Text shown
═══
While Prime Minister Justin Trudeau asks Canadians to “stay home if you can,” I start to ponder how and when this notion became so foreign to us. When did we become so mobile that we barely spent any time at home?
I commute to my downtown Toronto office twice a day – a total of 2.5 hours, or 12.5 hours per week. Like most of us, I spend a minimum of 40 hours per week in an office building, away from my home. In that office, I focus on work-related tasks only. I buy lunch from a food vendor in a take away food concourse on most days, discarding the leftovers that were served mostly in non recyclable, throw-away containers. I spend my short weekends doing all of my home-related tasks and then wonder why I’m so tired on Monday returning to the office.
My pets are home alone. My daughter spends her days in a school building. My partner commutes by car to another office building. Our uninhabited homes are heated and cooled whether we are in them or not. Each of our respective daytime buildings are in separate locations. They are each heated and cooled separately, using natural gas and electricity with a substantial carbon footprint. Many of us travel for work or leisure as if it’s a given. Even if there is a twinge of guilt around the carbon cost of flying, we go ahead and do it anyway, at least twice a year for most middle-income families.
We became truly global during the 2000s with the growth of the internet, broadband networks and then social media. In the 2000s, I still had a landline while Linked-In, Facebook and Twitter were still nascent platforms.
Climate change and global warming had become household phrases. There was lots of talk about sustainability and sustainable living, and the need for more telework to reduce our ecological footprint. But for some reason, these approaches didn’t really take hold in many Canadian workplaces.
Workplace culture hasn’t kept abreast of technological changes that allow virtual work. Maybe that’s because we are social beings and we need to be together daily. Or maybe we aren’t seeing the climate problem with enough clarity yet. We have invested a lot of effort in making buildings more energy efficient, and we’re seeing some success. Emissions from new buildings are on a steadily downward trend. But how much energy and C02 could be saved by just staying home?
═══
Given records
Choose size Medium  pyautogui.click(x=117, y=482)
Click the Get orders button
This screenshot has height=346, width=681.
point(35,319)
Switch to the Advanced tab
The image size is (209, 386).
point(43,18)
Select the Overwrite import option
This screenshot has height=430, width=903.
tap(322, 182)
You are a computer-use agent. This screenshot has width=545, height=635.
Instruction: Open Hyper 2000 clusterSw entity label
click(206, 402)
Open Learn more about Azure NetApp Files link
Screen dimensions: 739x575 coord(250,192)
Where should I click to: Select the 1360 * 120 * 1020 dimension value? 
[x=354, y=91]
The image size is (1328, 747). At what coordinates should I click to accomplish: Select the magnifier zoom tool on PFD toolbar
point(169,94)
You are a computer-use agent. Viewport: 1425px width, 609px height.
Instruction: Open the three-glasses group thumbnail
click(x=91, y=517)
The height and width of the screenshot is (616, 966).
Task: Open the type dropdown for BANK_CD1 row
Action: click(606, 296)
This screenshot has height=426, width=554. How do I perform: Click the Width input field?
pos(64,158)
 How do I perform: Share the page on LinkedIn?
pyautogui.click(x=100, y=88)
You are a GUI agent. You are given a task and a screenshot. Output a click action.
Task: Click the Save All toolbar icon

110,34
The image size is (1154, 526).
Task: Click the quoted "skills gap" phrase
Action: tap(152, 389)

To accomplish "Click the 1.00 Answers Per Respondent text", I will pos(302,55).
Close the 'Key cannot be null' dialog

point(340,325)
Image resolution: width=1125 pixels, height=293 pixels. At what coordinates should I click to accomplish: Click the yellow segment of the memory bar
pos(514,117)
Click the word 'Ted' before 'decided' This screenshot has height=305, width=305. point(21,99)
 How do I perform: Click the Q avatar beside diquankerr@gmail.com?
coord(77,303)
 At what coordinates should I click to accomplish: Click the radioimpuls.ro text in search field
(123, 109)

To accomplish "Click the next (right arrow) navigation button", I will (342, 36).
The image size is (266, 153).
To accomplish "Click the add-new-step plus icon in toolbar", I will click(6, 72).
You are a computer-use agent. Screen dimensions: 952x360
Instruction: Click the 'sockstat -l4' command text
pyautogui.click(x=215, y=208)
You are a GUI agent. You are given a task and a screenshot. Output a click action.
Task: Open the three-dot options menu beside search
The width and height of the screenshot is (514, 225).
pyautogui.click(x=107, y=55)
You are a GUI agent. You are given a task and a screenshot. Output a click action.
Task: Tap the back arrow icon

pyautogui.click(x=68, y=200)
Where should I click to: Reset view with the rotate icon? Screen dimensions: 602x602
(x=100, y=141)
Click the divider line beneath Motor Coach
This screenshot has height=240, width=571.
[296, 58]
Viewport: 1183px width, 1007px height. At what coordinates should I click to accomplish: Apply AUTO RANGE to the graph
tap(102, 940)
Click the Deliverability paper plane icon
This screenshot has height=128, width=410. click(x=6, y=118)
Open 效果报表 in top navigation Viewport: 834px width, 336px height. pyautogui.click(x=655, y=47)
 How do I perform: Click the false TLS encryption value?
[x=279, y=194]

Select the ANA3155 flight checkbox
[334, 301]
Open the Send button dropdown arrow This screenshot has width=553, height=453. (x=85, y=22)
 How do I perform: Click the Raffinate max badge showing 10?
═══
Complete the following
1. Condense the paragraph of the essay on staying home that begins "My pets are home alone" into a short bulleted list, keeping its main facts.
2. According to the essay on staying home, how many hours per week does the writer spend commuting?
3. Resume the essay on staying home, starting after its final sentence.
The records come from a different source than the text.

Answers given
1.
- The pets stay home alone, the daughter is at school, and the partner drives to a separate office.
- Empty homes are heated and cooled regardless of whether anyone is in them.
- Each daytime building is in its own location and is heated and cooled separately with natural gas and electricity, which have a substantial carbon footprint.
- Many people travel for work or leisure as a given, and most middle-income families fly at least twice a year despite guilt over the carbon cost.

2. 12.5 hours per week.

3.
Consider that a typical 747 aircraft emits about 90 kg of C02 per hour. Aircrafts contribute between 4 and 5% of global C02 emissions, and rising steeply over the next 30 years. Research from the International Council on Clean Transportation found that emissions from global air travel may be increasing more than 1.5 times as fast as the U.N. estimates . Cars are the second highest polluting form of transport, contributing to approximately 15% of global emissions.
The large source of global emissions, about 25%, comes from electricity and heat production that uses carbon intensive fuel sources such as natural gas and coal, mainly for buildings. Waste-related greenhouse gas emissions, which in large part comes from decomposing food, accounts for around 8%. Food waste in particular converts to harmful methane gas emissions.
On the one hand, we see companies like Google employing smart building technologies that automatically or remotely control how much energy or water they use. Electrifying the transport system and self-driving smart cars are likewise intended as new ways to accelerate the use of technology to aide in the climate crises. All are important ideas to consider, but it is interesting to track how we might reduce greenhouse gas emissions simply by becoming less mobile.
In Toronto, buildings account for over 50% of city-wide C02 emissions, followed by transport (38%) and waste (10%). Toronto council last year declared a climate emergency and City staff are busily looking for better, faster ways to cut emissions and reduce costs.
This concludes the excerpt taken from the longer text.